Yes, you can negotiate lease terms to potentially benefit from the tax credit, although the process involves the lessor rather than the lessee directly receiving the credit. Here’s how it works:
- Lessor Receives the Tax Credit: When leasing a clean vehicle, the lessor (the company that holds the vehicle title) is eligible to claim the federal tax credit, such as the Commercial Clean Vehicle Tax Credit. This credit can be substantial, up to $7,500 for certain vehicles.
- Negotiation and Incentives: You can ask the lessor if they are willing to pass on the tax credit savings to you by reducing your deposit or monthly lease payments. This is negotiable, as leases are flexible and subject to competition among dealerships.
- Considerations During Negotiation:
- Gross Capitalized Cost: This is the vehicle’s sale price, which affects your monthly payments and buyout price.
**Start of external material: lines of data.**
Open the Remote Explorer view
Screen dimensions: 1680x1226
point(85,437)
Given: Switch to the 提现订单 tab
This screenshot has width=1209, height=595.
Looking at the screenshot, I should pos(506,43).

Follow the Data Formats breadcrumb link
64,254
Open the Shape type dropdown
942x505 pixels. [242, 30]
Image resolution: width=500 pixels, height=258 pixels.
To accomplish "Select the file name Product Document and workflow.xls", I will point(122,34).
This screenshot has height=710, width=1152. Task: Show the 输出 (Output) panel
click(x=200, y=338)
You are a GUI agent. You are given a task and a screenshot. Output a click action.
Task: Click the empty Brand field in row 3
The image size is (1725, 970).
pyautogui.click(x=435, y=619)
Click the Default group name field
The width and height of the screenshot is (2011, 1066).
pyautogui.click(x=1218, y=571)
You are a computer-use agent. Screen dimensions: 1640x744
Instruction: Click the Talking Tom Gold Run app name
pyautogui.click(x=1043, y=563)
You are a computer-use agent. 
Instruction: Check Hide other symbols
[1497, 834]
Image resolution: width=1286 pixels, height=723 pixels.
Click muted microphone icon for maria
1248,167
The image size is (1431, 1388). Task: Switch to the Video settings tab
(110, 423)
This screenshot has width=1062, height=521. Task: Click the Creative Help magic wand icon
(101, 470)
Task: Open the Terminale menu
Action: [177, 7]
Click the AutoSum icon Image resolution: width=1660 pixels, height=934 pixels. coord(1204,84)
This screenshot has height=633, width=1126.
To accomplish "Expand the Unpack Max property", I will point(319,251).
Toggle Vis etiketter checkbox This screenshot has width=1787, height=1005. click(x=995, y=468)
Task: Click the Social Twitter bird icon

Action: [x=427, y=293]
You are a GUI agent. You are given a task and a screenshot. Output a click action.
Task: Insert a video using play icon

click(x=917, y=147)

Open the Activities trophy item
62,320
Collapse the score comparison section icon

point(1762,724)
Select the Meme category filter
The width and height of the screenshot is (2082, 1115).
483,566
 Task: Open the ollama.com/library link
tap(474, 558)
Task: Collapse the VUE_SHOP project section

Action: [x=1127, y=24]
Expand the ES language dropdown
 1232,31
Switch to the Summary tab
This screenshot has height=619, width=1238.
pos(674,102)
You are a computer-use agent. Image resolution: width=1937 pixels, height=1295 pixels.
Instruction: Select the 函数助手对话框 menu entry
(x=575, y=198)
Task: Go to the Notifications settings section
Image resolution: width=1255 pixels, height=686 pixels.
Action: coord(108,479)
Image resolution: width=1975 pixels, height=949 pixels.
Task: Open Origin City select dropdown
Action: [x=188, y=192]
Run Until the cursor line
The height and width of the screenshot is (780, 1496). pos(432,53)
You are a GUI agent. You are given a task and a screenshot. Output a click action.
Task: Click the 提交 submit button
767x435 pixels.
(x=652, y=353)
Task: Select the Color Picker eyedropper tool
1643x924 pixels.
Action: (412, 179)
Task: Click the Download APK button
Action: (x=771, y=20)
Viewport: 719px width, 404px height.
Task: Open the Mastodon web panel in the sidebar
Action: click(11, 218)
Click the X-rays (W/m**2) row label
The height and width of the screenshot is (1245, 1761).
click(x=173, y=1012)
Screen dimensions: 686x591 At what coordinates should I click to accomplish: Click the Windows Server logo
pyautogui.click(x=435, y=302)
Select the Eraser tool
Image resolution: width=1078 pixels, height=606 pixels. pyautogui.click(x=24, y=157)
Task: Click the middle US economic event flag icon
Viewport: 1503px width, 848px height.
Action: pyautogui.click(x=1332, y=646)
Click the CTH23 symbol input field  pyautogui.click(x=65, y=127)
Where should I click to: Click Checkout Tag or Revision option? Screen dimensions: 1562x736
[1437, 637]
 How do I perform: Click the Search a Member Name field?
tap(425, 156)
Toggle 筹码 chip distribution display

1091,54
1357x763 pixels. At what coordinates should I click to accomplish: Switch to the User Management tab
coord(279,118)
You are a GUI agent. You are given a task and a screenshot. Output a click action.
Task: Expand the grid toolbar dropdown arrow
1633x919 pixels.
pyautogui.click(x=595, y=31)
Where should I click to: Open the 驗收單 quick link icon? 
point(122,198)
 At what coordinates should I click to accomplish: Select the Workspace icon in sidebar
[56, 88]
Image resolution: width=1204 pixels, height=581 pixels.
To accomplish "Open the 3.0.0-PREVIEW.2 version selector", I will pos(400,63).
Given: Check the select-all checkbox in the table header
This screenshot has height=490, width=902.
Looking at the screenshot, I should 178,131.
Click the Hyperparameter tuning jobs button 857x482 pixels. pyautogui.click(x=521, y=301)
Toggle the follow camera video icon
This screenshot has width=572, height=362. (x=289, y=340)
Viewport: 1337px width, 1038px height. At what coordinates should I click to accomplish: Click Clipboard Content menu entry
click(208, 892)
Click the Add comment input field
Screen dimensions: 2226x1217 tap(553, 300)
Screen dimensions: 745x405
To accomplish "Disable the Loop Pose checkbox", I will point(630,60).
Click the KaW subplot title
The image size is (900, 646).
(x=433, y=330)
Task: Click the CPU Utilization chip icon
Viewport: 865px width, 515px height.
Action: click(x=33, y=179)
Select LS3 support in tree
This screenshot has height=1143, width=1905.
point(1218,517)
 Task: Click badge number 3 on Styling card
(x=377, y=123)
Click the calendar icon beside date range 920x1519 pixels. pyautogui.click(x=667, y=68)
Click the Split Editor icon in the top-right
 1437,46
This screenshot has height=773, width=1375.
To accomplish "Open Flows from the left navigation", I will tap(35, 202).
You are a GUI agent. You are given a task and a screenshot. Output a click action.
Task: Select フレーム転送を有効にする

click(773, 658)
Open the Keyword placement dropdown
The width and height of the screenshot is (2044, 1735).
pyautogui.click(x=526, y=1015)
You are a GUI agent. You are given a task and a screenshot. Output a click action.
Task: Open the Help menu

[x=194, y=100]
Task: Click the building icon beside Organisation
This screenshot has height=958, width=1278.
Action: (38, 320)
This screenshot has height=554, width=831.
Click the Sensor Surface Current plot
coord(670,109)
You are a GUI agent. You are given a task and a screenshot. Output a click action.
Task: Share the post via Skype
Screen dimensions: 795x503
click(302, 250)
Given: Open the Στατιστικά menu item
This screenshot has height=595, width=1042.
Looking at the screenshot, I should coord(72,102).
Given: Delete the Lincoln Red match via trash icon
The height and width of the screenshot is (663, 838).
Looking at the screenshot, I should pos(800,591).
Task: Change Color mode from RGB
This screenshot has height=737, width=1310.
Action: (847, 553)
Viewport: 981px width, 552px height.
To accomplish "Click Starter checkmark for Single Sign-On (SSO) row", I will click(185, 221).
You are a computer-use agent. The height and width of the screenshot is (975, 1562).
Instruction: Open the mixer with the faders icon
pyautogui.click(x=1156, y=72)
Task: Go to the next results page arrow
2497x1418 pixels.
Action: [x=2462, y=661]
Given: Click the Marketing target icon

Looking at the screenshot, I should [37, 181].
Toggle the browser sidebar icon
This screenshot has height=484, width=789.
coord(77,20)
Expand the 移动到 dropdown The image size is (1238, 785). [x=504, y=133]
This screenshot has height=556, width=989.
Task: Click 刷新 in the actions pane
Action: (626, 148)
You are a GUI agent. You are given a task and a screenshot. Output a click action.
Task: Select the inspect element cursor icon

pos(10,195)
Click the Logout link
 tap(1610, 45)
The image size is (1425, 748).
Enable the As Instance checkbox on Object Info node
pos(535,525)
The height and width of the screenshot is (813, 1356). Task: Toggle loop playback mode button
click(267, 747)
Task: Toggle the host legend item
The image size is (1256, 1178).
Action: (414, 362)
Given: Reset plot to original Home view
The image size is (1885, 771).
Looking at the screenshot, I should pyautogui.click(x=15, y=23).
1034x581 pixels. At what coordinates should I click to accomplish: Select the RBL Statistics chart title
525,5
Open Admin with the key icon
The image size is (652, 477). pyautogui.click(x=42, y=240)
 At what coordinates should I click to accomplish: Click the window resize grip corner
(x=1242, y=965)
Negotiating this can help reduce your overall costs.
- Buyout Price: If you think you might buy the vehicle at the end of the lease, negotiate the buyout price upfront.
- Pre-Negotiated Deals: Some pre-negotiated leases might include incentives related to the tax credit, but it’s essential to confirm this with the dealership.
- Lease Buyout Offers: In some cases, lease buyouts can provide an opportunity to negotiate based on the remaining balance of the lease and any applicable incentives like the tax credit.
In summary, while you don’t directly receive the tax credit when leasing, you can negotiate with the lessor to potentially benefit from it through reduced lease costs.